Option A — Conda (recommended)

git clone https://github.com/<your-username>/dmapo.git
cd dmapo

conda env create -f environment.yml
conda activate dmapo
export PYTHONPATH="$PWD/src:$PYTHONPATH"

Option B — Pip

git clone https://github.com/<your-username>/dmapo.git
cd dmapo

conda create -n dmapo python=3.10 -y
conda activate dmapo
pip install -r requirements.txt
export PYTHONPATH="$PWD/src:$PYTHONPATH"

Requirements

Python 3.10+
PyTorch 2.1+
8× NVIDIA GPUs recommended (tested on RTX PRO 6000 Blackwell, ~760 GB VRAM total)
Single-GPU training is supported (adjust gradient_accumulation_steps accordingly)

Usage

Full Pipeline (all stages)

bash scripts/run_pipeline.sh

Stage-by-Stage

# Stage 1 — Download and normalise prompts
python scripts/prepare_prompts.py --config configs/data.yaml

# Stage 2 — Generate candidate responses (k=4 per prompt)
python scripts/generate_candidates.py --config configs/generation.yaml
# Or parallel across GPUs:
bash scripts/generate_candidates_parallel.sh

# Stage 3 — Score candidates (3 judges + process critic + confidence gate)
python scripts/score_candidates.py \
  --judges-config configs/judges.yaml \
  --arbitration-config configs/arbitration.yaml
# Or parallel:
bash scripts/score_candidates_parallel.sh

# Stage 4 — Build KTO and DPO preference datasets
python scripts/build_kto_dataset.py \
  --training-config configs/training.yaml \
  --arbitration-config configs/arbitration.yaml

# Stage 5 — Train DMAPO policy (KTO)
python scripts/train_kto.py --config configs/training.yaml
# Multi-GPU:
accelerate launch scripts/train_kto.py --config configs/training.yaml

# Stage 6 — Evaluate
python scripts/run_eval.py \
  --eval-config configs/eval.yaml \
  --training-config configs/training.yaml \
  --arbitration-config configs/arbitration.yaml \
  --judges-config configs/judges.yaml

Run All Baselines

bash scripts/run_all_baselines.sh

Run Benchmark Suite

bash scripts/run_benchmarks.sh

Partial Pipeline

# Resume from stage 3
bash scripts/run_pipeline.sh --from 3

# Run up to stage 5 only
bash scripts/run_pipeline.sh --to 5

# Fast eval (skip generation metrics)
bash scripts/run_pipeline.sh --from 7 --skip-generation

Configuration

All hyperparameters are controlled via YAML configs in configs/:

Config	Key Parameters
`data.yaml`	Source datasets, splits, output paths
`generation.yaml`	Model, k=4 candidates, T=0.8, top_p=0.95
`judges.yaml`	Judge model (Qwen3-8B), critic penalty α=0.15
`arbitration.yaml`	Variance threshold τ=2.5, quality gates (≥7.0 / ≤4.0)
`training.yaml`	LoRA r=16/α=32, KTO β=0.1, LR=5e-5, cosine schedule
`eval.yaml`	Evaluation metrics and output paths

Datasets

DMAPO uses publicly available datasets from HuggingFace. No dataset files are included in this repository—they are downloaded automatically during Stage 1.

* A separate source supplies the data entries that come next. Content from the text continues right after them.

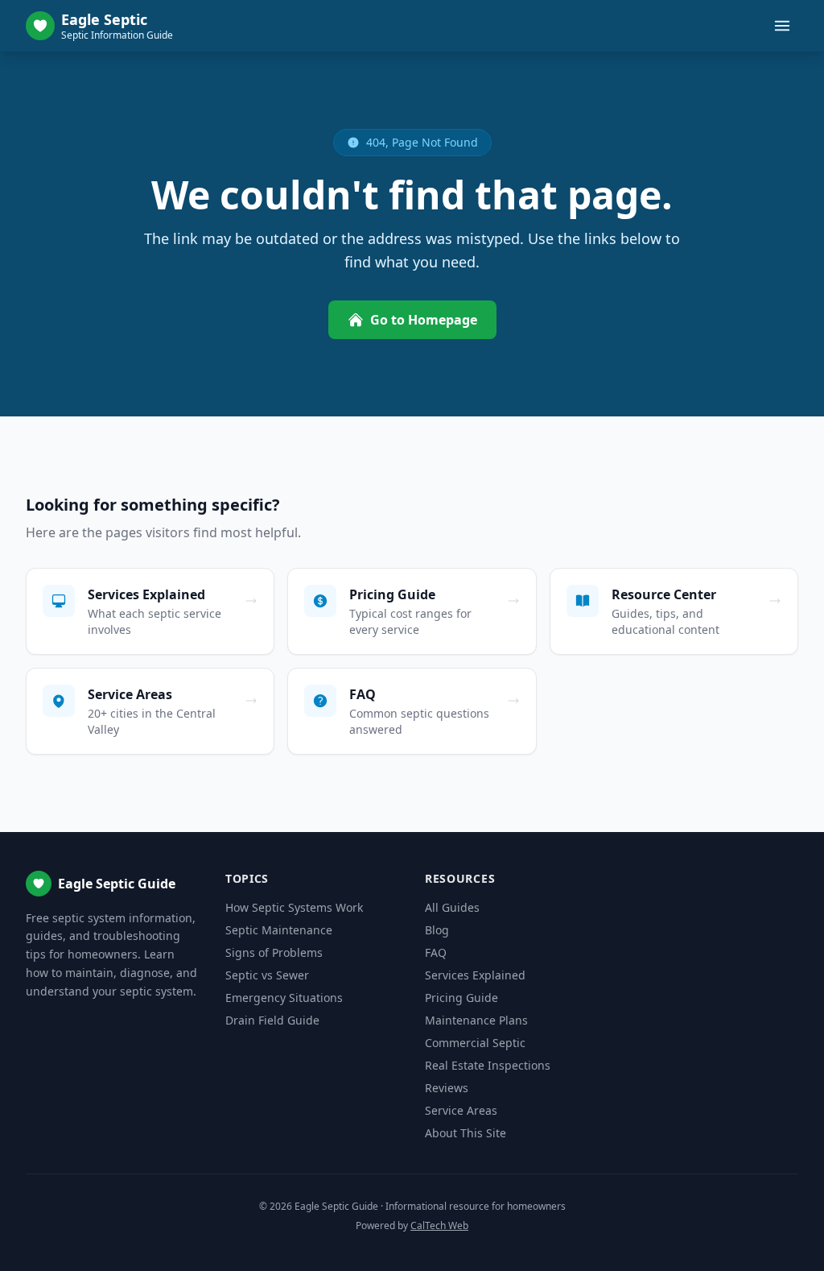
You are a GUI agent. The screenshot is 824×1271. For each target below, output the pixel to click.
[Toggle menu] (782, 26)
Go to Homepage (423, 320)
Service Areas (461, 1110)
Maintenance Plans (476, 1020)
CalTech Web (439, 1225)
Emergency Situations (284, 997)
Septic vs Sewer (267, 975)
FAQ (436, 952)
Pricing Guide (461, 997)
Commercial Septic (475, 1042)
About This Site (465, 1133)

Dataset	HuggingFace Hub	Samples Used	Role
UltraFeedback	`openbmb/UltraFeedback`	10,000	Diverse instruction-following prompts
HelpSteer2	`nvidia/HelpSteer2`	5,000	Helpfulness-focused prompts

After deduplication and normalization, this yields 14,272 unique prompts (95% train / 5% validation).

Models Used

Model	HuggingFace Hub	Role
Mistral-7B-Instruct-v0.2	`mistralai/Mistral-7B-Instruct-v0.2`	Policy backbone (generation + training)
Qwen3-8B	`Qwen/Qwen3-8B`	Judge agents + process critic

Outputs

When you run the full pipeline, the following artifacts are generated:

Path	Description
`data/processed/all_prompts.jsonl`	Normalised prompt set
`data/processed/candidates_{train,val}.jsonl`	Generated candidates
`data/processed/scored_{train,val}.jsonl`	Multi-agent scored candidates
`data/processed/gated_{train,val}.jsonl`	Confidence-gated examples
`data/processed/kto_{train,val}.jsonl`	KTO training set
`data/processed/dpo_{train,val}.jsonl`	DPO training set
`outputs/dmapo_policy/`	Trained DMAPO policy (LoRA merged)
`outputs/eval/metrics.json`	Evaluation metrics
`outputs/eval/summary.csv`	Tabular summary
`outputs/eval/report.md`	Markdown evaluation report
`logs/pipeline_<timestamp>.log`	Full pipeline log

Note: Model checkpoints, processed datasets, and evaluation outputs are excluded from this repository via .gitignore. Run the pipeline to regenerate them.

Citation

If you find this work useful, please cite:

@article{dmapo2025,
  title   = {DMAPO: Data-centric Multi-Agent Preference Optimization},
  author  = {Anonymous},
  year    = {2025},
  note    = {Under review at NeurIPS 2025}
}

License

This project is released under the MIT License.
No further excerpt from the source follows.